The first American suburbs were inspired by British examples. But American builders were soon developing their own ideas, and what emerges strikingly from Rowe’s historical review is the degree of architectural innovation that went into making the suburban landscape. This involved not only inventing new house types and new forms of commercial centers but also refining (if that is the word) the iconography of roadside buildings–everything from gas stations to restaurants and, although Rowe does not include them, movie theaters and even churches. More elegant were the office campuses and corporate estates, often in parklike settings. Tying it all together were a system of parkways (the first begun in 1906) and expressways and an elaborate network of boulevards, streets, looped roads, and cul-de-sacs.
The author of Making a Middle Landscape admirably describes the evolution of these suburban building types, but one senses, here and there, a dissatisfaction with the appearance of the suburban environment, which, whatever its originality, has always exhibited more architectural deja vu than avantgarde. As the final section of the book makes clear, Rowe’s ambitious proposal is to refashion the American suburb to make it more, well, aesthetic. The results, mainly illustrated by the projects of Harvard graduate students, are not convincing. Rowe criticizes the suburban environment’s tendency toward conservatism, nostalgia, and sentimentality, and would replace these with a warmed-over abstract modernism (itself rapidly becoming a form of nostalgia, at least among some architects). He calls for a “modern pastoralism,” which appears to consist of monumental buildings juxtaposed with untouched nature. Le Corbusier meets Kmart–an odd coupling indeed.
It is unlikely that Rowe’s proposal for a “poetic of the middle landscape” will have much impact on the bumptious developments going up at Tysons Corner, outside Washington, D.C., or on the mammoth shopping mall about to open on the outskirts of Minneapolis. The sort of visual order and coherence that Rowe calls for are at odds with the dynamic and individualistic urges impelling suburban development today, whether in the mall or in the housing neighborhood.

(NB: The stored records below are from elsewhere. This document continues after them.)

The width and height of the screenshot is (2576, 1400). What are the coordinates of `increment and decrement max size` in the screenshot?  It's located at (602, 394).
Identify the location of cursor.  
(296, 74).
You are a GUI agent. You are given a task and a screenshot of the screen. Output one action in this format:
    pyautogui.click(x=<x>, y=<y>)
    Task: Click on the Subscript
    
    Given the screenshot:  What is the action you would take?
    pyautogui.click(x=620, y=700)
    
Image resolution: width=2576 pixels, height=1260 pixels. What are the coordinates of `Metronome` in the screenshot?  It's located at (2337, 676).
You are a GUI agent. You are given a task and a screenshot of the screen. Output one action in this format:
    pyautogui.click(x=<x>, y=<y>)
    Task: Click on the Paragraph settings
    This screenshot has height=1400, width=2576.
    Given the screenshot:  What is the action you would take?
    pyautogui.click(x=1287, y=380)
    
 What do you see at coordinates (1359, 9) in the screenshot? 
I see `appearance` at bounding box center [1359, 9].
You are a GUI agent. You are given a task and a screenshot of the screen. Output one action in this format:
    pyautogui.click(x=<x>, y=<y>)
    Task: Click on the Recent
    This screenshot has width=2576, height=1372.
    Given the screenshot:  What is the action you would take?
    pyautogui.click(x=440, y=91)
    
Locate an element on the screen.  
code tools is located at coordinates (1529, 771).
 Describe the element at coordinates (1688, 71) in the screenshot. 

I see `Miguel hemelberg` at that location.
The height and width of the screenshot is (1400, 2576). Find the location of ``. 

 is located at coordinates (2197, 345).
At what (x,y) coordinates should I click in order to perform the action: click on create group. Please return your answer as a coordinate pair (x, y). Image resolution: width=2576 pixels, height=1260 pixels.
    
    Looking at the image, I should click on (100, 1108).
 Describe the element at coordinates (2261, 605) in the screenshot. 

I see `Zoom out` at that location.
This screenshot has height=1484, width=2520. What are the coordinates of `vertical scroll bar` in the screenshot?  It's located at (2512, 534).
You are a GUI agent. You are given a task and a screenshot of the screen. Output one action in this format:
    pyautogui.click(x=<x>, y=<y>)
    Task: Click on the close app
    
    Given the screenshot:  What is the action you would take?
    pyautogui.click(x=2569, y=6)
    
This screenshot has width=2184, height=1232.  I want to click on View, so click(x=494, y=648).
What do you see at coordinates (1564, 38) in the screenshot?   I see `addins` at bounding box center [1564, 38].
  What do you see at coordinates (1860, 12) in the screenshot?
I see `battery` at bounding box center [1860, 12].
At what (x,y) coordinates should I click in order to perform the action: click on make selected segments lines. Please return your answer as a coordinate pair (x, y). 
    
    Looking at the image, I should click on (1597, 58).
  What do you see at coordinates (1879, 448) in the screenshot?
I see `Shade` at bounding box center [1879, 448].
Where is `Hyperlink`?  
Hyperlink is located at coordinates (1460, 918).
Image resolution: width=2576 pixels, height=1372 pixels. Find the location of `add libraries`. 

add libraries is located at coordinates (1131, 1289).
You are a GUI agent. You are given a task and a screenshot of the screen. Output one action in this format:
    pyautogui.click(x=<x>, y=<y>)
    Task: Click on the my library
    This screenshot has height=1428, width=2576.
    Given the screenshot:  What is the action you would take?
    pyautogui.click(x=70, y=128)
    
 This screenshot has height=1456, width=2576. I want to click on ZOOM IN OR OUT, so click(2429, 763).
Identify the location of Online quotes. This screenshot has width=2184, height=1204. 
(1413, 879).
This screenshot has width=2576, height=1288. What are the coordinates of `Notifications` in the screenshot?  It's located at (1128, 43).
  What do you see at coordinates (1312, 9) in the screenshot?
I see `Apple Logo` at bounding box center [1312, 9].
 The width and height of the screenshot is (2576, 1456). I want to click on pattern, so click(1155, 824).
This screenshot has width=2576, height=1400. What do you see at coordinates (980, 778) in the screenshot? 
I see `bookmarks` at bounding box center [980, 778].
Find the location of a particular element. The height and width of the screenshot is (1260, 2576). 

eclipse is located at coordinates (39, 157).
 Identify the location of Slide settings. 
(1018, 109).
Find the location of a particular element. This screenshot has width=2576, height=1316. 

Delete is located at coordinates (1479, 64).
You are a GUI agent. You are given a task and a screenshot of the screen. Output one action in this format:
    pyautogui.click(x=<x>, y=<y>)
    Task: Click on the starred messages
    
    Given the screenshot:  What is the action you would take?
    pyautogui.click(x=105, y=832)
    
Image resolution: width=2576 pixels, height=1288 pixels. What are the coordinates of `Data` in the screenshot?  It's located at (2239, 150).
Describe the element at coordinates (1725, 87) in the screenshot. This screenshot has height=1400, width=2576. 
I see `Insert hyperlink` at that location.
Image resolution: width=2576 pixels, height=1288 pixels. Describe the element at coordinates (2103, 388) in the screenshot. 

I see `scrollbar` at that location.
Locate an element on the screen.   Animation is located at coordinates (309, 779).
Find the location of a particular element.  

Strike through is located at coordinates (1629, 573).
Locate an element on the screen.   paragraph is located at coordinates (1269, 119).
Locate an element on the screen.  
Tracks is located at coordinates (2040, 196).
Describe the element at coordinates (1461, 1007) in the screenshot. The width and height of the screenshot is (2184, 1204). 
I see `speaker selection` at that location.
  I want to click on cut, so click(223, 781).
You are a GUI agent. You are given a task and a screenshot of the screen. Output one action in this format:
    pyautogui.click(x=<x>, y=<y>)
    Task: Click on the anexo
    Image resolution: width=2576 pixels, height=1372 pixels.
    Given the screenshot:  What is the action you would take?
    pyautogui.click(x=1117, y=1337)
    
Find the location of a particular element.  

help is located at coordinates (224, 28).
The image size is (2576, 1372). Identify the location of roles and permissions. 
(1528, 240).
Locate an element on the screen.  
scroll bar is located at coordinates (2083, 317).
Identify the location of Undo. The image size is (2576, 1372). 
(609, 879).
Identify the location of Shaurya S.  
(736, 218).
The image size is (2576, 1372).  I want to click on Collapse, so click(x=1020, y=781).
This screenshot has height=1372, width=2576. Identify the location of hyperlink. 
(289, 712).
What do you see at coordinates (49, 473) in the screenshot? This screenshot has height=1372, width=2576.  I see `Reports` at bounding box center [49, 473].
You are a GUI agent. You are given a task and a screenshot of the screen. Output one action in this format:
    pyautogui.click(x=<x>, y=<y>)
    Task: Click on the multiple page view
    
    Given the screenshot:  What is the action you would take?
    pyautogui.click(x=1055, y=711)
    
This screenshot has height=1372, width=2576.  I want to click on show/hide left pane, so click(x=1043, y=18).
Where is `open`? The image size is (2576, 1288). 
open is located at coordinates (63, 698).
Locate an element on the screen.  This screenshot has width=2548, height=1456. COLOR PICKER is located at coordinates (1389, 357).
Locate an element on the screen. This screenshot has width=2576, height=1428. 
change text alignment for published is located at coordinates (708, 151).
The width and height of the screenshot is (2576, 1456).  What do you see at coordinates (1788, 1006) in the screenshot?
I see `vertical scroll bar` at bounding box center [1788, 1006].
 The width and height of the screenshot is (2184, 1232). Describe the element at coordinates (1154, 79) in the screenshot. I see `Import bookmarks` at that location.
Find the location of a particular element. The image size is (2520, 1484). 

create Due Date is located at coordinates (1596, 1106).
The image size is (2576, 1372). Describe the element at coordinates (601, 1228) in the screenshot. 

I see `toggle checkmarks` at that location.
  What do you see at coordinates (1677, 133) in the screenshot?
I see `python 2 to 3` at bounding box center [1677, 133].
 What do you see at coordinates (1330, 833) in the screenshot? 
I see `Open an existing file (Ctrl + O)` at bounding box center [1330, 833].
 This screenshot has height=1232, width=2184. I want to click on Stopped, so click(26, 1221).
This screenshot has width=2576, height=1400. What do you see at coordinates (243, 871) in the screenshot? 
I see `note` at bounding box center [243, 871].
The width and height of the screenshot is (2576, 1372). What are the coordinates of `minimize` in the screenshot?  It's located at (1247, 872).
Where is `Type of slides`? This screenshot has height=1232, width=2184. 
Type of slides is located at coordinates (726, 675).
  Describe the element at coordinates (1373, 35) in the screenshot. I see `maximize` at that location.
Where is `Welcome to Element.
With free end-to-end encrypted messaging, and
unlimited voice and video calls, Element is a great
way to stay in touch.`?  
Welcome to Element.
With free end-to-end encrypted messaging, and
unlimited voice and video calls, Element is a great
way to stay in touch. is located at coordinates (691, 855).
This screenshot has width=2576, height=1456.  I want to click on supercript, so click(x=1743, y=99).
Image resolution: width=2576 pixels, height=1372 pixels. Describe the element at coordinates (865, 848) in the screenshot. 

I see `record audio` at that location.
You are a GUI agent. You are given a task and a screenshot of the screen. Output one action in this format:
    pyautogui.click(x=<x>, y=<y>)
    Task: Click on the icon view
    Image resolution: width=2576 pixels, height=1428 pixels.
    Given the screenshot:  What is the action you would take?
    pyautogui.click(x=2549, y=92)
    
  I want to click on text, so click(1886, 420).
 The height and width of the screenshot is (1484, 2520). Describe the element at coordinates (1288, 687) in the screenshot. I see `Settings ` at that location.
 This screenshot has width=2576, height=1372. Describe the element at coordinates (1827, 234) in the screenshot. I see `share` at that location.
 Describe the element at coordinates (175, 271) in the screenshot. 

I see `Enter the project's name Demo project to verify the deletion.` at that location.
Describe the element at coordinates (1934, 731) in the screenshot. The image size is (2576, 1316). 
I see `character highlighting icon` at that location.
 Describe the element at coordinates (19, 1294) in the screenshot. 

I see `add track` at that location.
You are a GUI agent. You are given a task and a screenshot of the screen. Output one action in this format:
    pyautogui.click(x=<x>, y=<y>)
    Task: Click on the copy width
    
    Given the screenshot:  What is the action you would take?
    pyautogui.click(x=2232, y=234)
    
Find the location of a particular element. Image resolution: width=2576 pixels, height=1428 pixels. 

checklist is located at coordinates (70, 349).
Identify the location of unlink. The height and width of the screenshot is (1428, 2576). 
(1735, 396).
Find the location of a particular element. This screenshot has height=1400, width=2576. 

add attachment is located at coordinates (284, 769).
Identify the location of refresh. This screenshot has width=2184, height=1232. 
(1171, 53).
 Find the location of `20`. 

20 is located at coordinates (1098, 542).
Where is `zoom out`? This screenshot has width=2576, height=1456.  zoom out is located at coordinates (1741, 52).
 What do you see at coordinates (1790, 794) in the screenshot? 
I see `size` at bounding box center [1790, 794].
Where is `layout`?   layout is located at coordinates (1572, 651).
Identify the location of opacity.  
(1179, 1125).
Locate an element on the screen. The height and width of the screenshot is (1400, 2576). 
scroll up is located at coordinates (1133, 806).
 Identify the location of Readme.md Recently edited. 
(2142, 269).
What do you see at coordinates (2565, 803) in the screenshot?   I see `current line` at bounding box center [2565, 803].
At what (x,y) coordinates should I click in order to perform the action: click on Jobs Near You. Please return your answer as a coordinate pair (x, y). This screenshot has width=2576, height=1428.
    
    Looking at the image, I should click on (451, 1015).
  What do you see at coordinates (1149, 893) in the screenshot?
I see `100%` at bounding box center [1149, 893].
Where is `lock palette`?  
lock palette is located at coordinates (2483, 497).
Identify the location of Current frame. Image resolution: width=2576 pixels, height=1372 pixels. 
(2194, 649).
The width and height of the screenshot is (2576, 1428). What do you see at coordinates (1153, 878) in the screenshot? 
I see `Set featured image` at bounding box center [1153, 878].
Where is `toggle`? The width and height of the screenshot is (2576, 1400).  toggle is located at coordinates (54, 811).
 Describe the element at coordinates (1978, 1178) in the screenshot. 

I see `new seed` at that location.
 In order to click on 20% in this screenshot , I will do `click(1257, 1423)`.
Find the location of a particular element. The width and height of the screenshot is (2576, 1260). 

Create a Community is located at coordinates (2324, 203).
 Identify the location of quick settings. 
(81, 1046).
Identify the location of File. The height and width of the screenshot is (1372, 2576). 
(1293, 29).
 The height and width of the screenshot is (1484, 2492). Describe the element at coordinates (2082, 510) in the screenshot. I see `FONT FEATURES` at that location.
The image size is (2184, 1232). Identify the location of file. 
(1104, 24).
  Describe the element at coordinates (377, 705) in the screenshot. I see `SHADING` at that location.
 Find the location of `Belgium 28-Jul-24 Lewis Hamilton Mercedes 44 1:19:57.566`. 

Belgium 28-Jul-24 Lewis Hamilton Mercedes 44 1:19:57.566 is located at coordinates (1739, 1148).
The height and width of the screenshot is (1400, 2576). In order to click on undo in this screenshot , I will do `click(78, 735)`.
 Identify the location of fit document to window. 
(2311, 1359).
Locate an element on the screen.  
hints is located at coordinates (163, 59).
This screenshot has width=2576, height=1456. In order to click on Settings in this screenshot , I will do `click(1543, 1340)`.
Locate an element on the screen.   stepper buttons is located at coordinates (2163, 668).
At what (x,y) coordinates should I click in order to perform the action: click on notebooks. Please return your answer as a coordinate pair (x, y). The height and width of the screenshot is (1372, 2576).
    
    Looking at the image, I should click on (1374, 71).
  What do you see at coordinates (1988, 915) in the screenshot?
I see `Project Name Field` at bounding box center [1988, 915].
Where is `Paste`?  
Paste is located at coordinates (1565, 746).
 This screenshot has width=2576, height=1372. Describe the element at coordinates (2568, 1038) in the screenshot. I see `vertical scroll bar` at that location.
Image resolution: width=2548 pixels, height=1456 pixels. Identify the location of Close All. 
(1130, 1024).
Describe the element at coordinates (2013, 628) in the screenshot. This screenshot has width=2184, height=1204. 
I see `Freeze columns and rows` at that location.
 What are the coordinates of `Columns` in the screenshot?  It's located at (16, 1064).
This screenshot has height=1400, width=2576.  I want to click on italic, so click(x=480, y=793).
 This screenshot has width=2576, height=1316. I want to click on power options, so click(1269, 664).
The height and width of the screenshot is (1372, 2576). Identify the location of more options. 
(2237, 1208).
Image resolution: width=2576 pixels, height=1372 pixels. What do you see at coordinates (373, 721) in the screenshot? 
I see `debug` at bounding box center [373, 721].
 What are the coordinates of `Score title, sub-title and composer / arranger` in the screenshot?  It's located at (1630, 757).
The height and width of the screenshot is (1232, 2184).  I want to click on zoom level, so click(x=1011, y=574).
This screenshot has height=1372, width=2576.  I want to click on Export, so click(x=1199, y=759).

The contemporary suburb appears to be driven almost wholly by market forces and not tempered, as the first villa parks were, by any intellectual ideal, except perhaps individual freedom. Some kind of considered architectural response to the way the majority of Americans want to live might be a good thing. I say “might” because the intervention of design professionals has not always had a salutary effect on the built environment–one thinks of the sterile British new towns, or of the dampening effect of architectural stylistic uniformity on many suburbs. Nor is it altogether clear which of several possible directions designers ought to take: modern architecture in the park, as Rowe suggests; a return to the tradition of the villa park; or a sort of habitable theme park. Given the catholicism of the marketplace, the likelihood is some combination of all three.